From the start, corporal punishment was outlawed at St Joseph's. And, decades before the introduction of the Every Child Matters agenda, Mr Capper pursued its principles. The role of the school, he believed, was to make a difference, academically and socially.
Mr Capper's poor eyesight meant he was unable to drive, but every Saturday he enlisted the help of his staff to deliver eggs, potatoes and cereal to his poorest pupils. And he worked with traveller families, setting up a local school for them and also helping to develop policy at national level.
St Joseph's served a small mining community, and many pupils had never ventured far. Mr Capper's wife, Mary, had a penfriend in the Netherlands, and he used this contact to establish an exchange scheme. Every year, a group of Dinnington 10-year-olds would visit Leidschendam, near the Hague, staying with Dutch families.

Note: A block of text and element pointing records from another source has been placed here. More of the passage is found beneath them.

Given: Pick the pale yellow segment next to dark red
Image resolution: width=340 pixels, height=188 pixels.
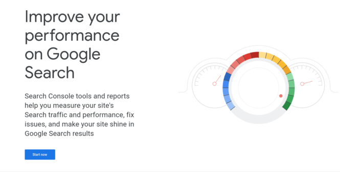Looking at the screenshot, I should [x=262, y=55].
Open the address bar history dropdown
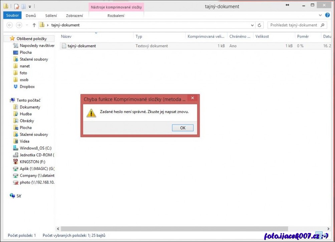Viewport: 335px width, 242px height. pos(252,25)
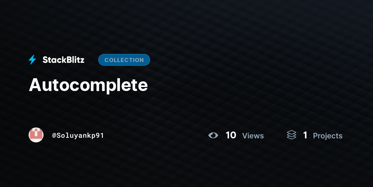
Task: Click the blue pill labeled COLLECTION
Action: 124,60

Mr Capper's desire to nurture talent also extended to staff. He tended to employ newly qualified teachers, deliberately seeking out those with artistic flair.
He also enjoyed starting what those who knew him politely refer to as "discussions". He would regularly wander into the staffroom, drop a one-sentence bombshell - "Today, the whole school is going to do art", for example - and leave others to sort it out.
He and Mary married in 1948 and had five children. He was a loving father, but his first commitment was always to pupils. He retired at the age of 58, after 20 years at St Joseph's Primary. Mary died in 1987, and Mr Capper subsequently married a family friend, also named Mary. They travelled extensively, particularly in Eastern Europe.
In recent years, he developed Parkinson's disease, which curtailed his travelling. Mr Capper had previously worked as education adviser for Hallam diocese; he now became increasingly involved in the church.
He died in June, aged 85, and Mary died two days later. But teaching remains the Capper family business: two of his five children now work in schools.
He is survived by his children: Adrian, Anne, Stephen, Margaret and Gerard.